Larry Kudlow on "Special Report With Bret Baier" discussing Harris economy plans.

Fox Business host Larry Kudlow said Friday evening that “no one knows” what Vice President Kamala Harris meant when she blamed “price gouging” for inflation during her speech outlining her economic plans if elected in November.

Kudlow appeared on “Special Report With Bret Baier” after Harris’ speech in which she outlined her economic plans if she were to be elected president, including a proposal for a federal ban on “corporate price gouging” in food and grocery stores. Kudlow criticized the idea, noting that it not only confused people but that the Federal Trade Commission (FTC) has previously tried the same approach to address alleged price gouging and lost all their cases over the past three and a half years.
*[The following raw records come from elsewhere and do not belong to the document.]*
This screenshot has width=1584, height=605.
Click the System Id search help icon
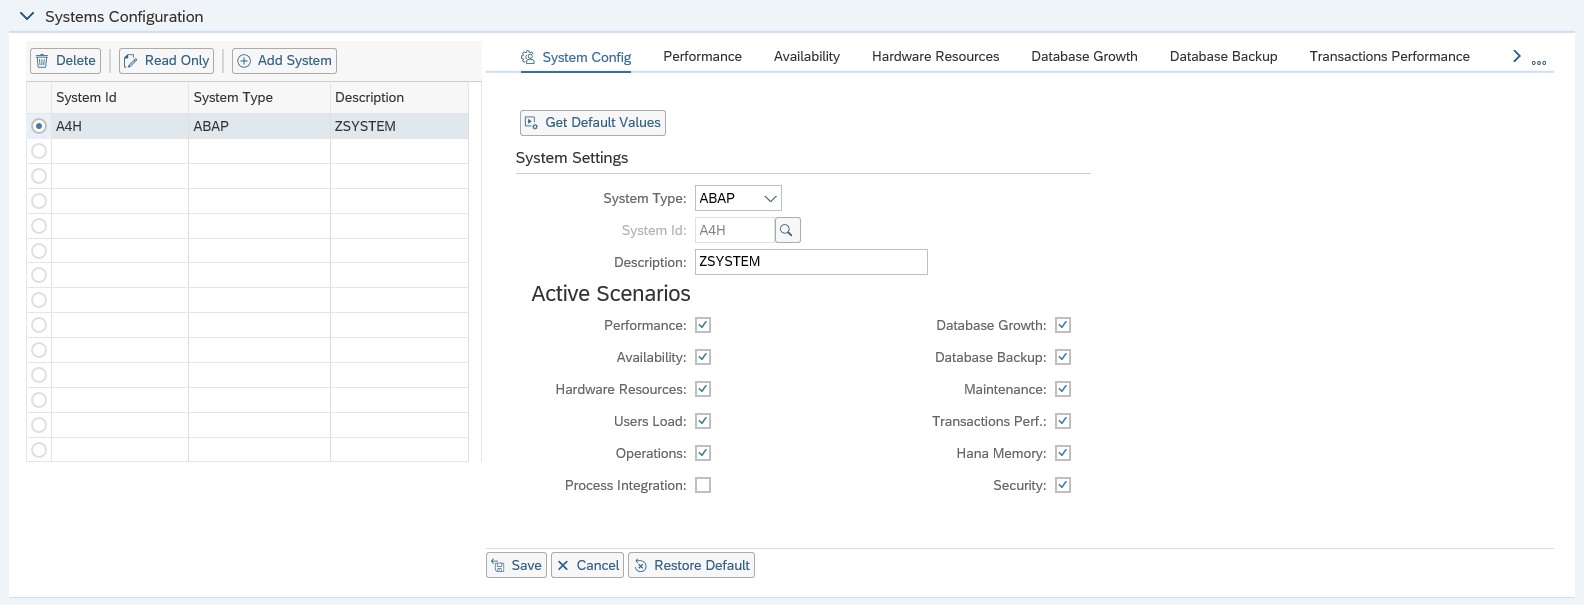coord(787,230)
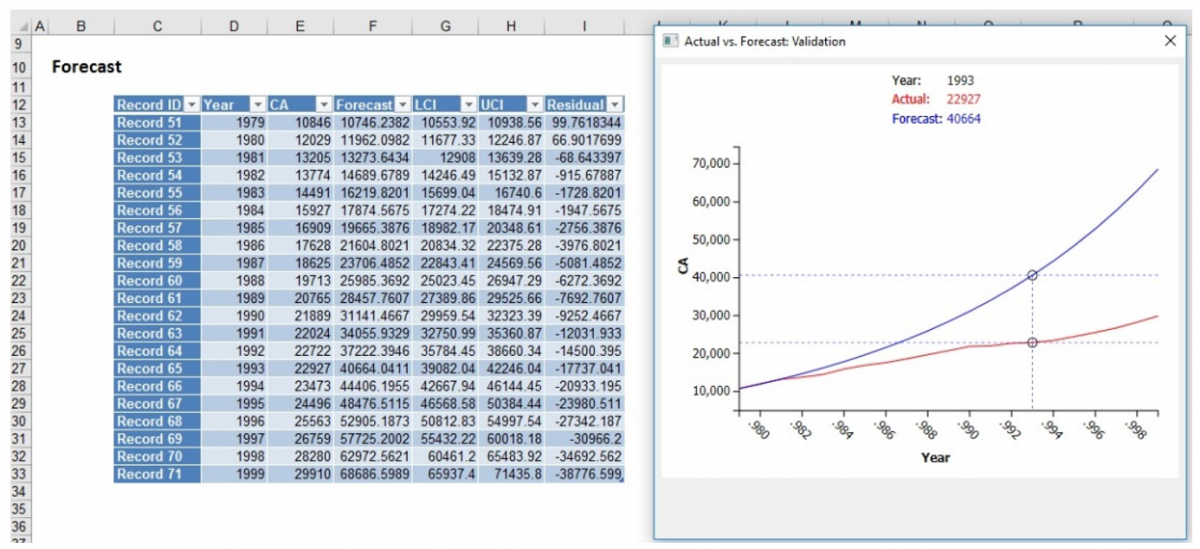Select column C header
The height and width of the screenshot is (549, 1200).
157,29
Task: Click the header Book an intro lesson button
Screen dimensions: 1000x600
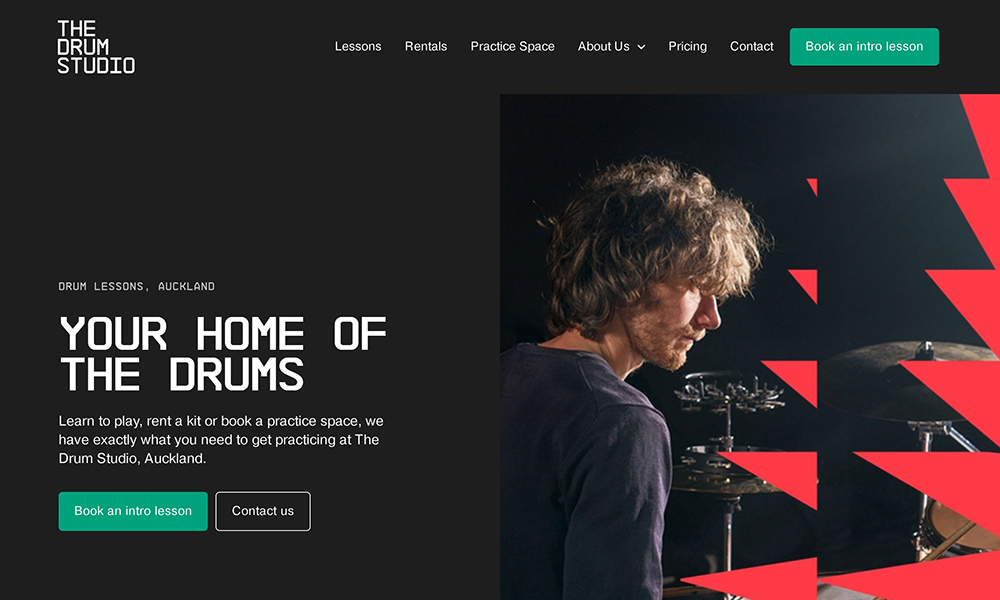Action: coord(864,47)

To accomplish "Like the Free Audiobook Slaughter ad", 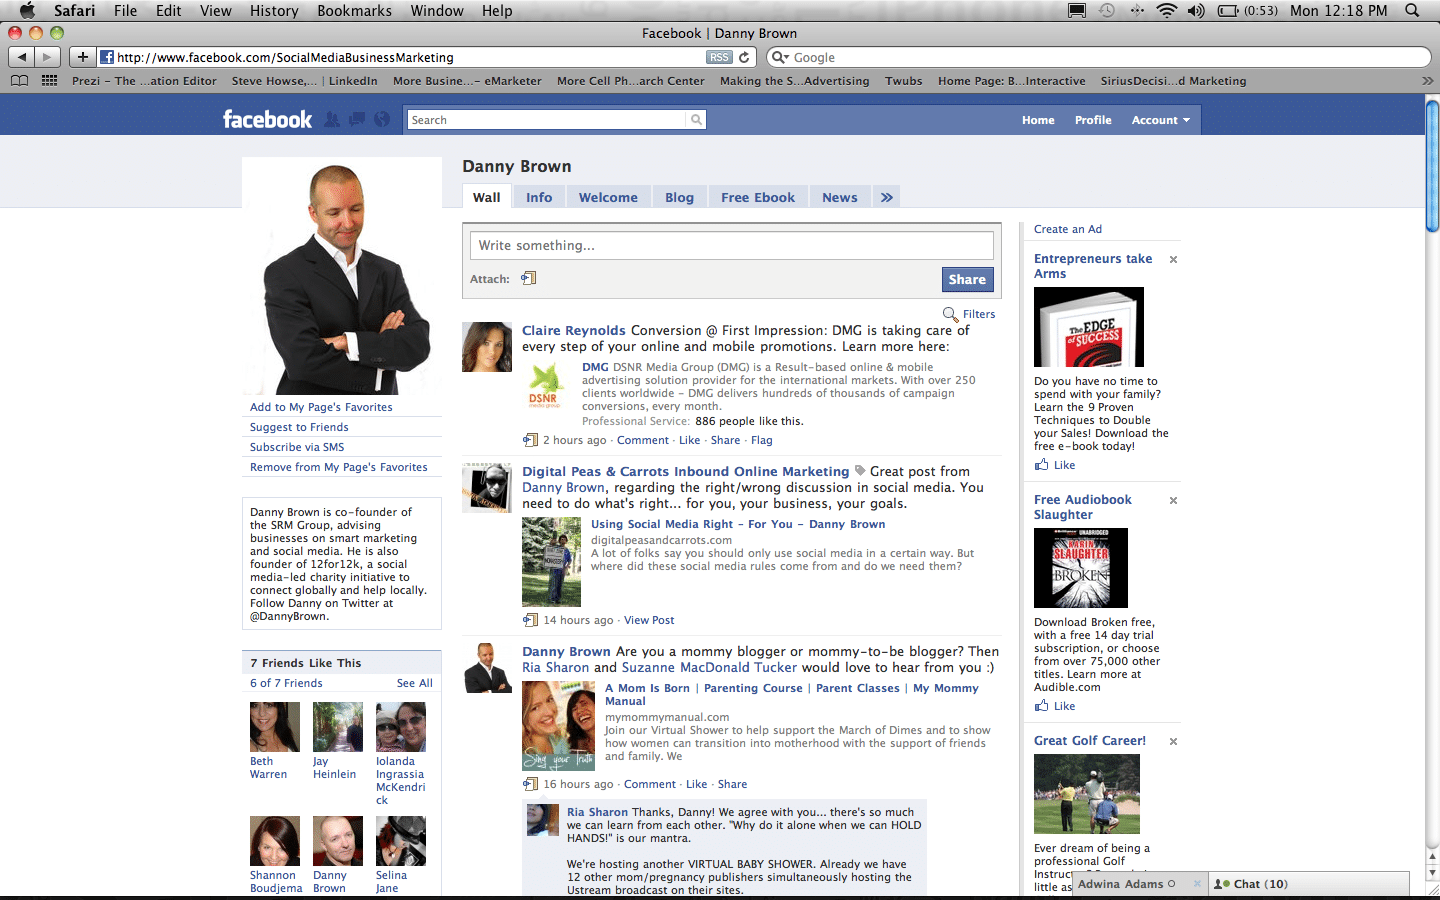I will click(x=1055, y=705).
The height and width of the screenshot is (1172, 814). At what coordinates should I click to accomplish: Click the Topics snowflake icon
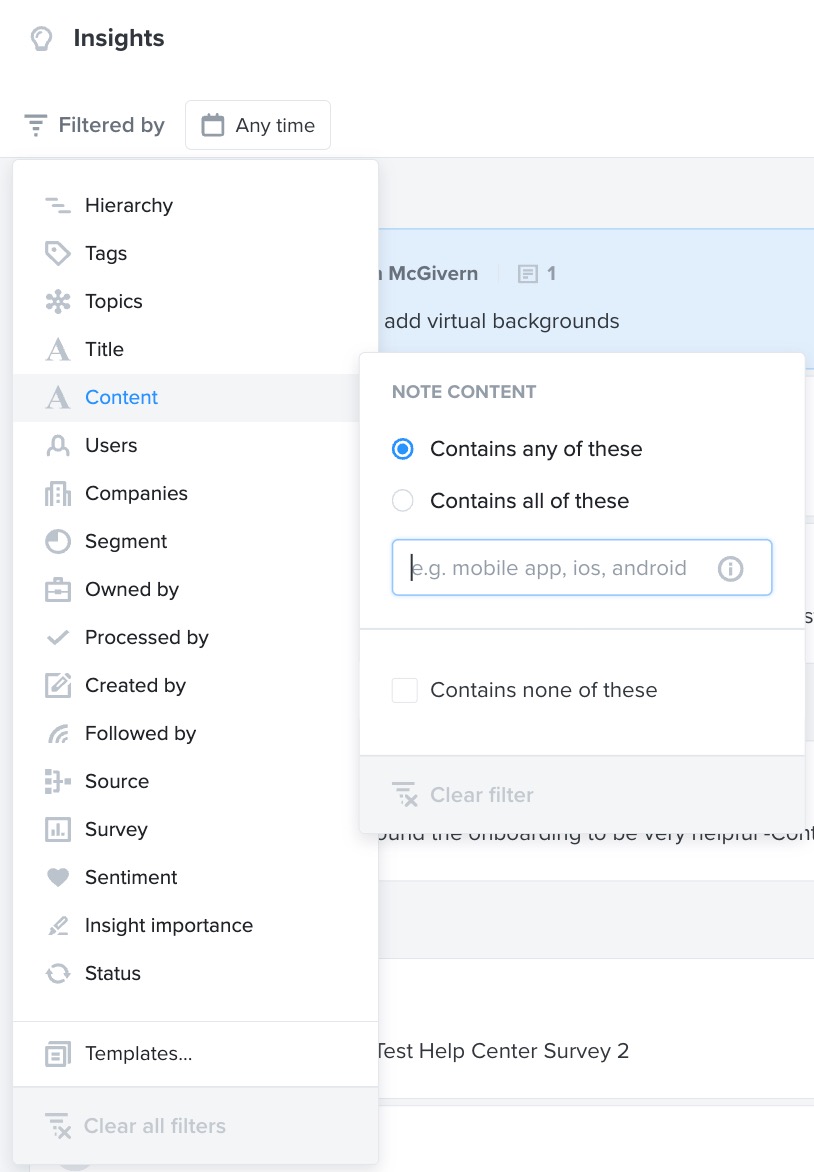[x=58, y=301]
“Look, this is price controls by any other name. I mean, it’s like a sheep in sheep’s clothing. It’s price controls because it’s price controls,” Kudlow said. “We know how bad that turned out for Nixon. Price controls never worked in Russia, Soviet Union, Venezuela, Cuba. They never worked. They cause shortages. They cause black markets, and eventually they cause higher prices because the controls are lifted because people are yelling about shortages. But no one really knows what she means by price gouging. There’s no definition.”

“There is a lot of blah, blah, blah in their announcement about rules and the Federal Trade Commission — well, the Federal Trade Commission has tried a bunch of cases about price gouging or so-called corporate greed, and they’ve lost them all over the past three and a half years.

Kudlow continued to point out how corporate margins for grocery stores were low, questioning why Harris had not slammed companies like Apple and Microsoft for “making too much money” since their margins are much higher.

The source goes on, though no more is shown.